+++ MATERIAL TO PROCESS

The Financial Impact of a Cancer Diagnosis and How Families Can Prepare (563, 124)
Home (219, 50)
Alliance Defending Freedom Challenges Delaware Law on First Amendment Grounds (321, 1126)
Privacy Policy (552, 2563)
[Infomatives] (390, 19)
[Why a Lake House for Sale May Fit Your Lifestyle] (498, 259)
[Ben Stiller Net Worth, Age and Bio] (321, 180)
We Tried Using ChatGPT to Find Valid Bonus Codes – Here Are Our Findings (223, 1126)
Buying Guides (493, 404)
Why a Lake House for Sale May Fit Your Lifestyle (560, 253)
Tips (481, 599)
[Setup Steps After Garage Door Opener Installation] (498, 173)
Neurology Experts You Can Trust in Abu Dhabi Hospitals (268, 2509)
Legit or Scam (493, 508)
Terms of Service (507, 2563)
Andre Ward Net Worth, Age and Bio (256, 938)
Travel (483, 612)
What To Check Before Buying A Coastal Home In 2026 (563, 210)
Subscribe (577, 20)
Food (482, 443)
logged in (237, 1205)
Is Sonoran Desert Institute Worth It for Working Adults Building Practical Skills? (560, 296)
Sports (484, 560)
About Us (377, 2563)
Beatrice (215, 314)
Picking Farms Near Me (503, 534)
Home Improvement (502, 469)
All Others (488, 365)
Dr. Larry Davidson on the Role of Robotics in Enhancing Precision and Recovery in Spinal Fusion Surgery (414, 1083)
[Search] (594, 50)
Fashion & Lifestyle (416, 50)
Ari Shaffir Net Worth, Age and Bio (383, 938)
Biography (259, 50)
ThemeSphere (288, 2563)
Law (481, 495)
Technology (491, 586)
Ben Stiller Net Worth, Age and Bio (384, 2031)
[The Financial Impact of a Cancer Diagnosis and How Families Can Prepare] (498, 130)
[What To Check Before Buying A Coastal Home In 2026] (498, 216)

++++++

- _TASK TO CARRY OUT_
Your task is to collect every line above that contains the word "Worth".

- _EXERCISE ANSWER_
[Ben Stiller Net Worth, Age and Bio] (321, 180)
Andre Ward Net Worth, Age and Bio (256, 938)
Is Sonoran Desert Institute Worth It for Working Adults Building Practical Skills? (560, 296)
Ari Shaffir Net Worth, Age and Bio (383, 938)
Ben Stiller Net Worth, Age and Bio (384, 2031)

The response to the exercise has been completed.